La courbe de difficulté la plus imitée de l'histoire des arcades n'a jamais été conçue. Personne n'a écrit de code pour elle. Lorsque Tomohiro Nishikado a finalisé Space Invaders en 1978, la caractéristique qui allait définir la tension du jeu était un effet secondaire qu'il a découvert lors des tests et qu'il a décidé de laisser tel quel.
Cette décision a façonné quarante-sept ans de jeux.
Ce que Nishikado construisait réellement
En 1977, Taito a commandé à Nishikado la création d'un jeu de tir. Le cahier des charges était simple : tirer sur des choses. Nishikado, qui avait passé des années à développer des jeux d'arcade mécaniques, voulait quelque chose qui procure une sensation de menace. Il a conçu une grille d'envahisseurs, cinq rangées de onze, 55 cibles au total, qui marchaient de côté en formation pendant que vous vous efforciez de les éliminer par le bas.
Le matériel sur lequel il a construit était l'Intel 8080, un processeur de 2 MHz qu'il avait vu pour la première fois en action dans Gun Fight (1975), le premier jeu d'arcade à utiliser un microprocesseur. Il a été suffisamment impressionné pour baser son propre matériel dessus, passant près d'un an à développer des circuits personnalisés parce que rien de commercialement disponible ne pouvait rendre ce qu'il avait en tête.
Ce qu'il n'avait pas anticipé, c'est comment la puce se comporterait sous charge.

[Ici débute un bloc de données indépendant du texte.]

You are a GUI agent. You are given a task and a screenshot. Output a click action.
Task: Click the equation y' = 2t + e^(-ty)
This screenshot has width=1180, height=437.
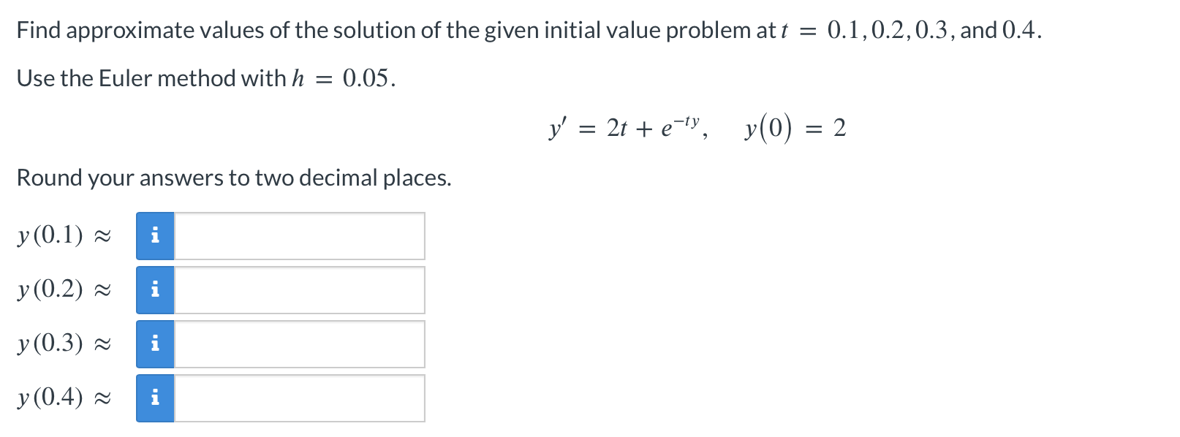pyautogui.click(x=625, y=129)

Quand un processeur est à bout de souffle
En formation complète, l'Intel 8080 devait calculer la position et l'état d'animation des 55 sprites simultanément, à chaque image. Le processeur fonctionnait près de son maximum. Les "aliens" se déplaçaient lentement et délibérément, non pas parce que Nishikado le voulait, mais parce que c'était la vitesse la plus rapide que le matériel pouvait gérer avec un écran plein d'objets à suivre.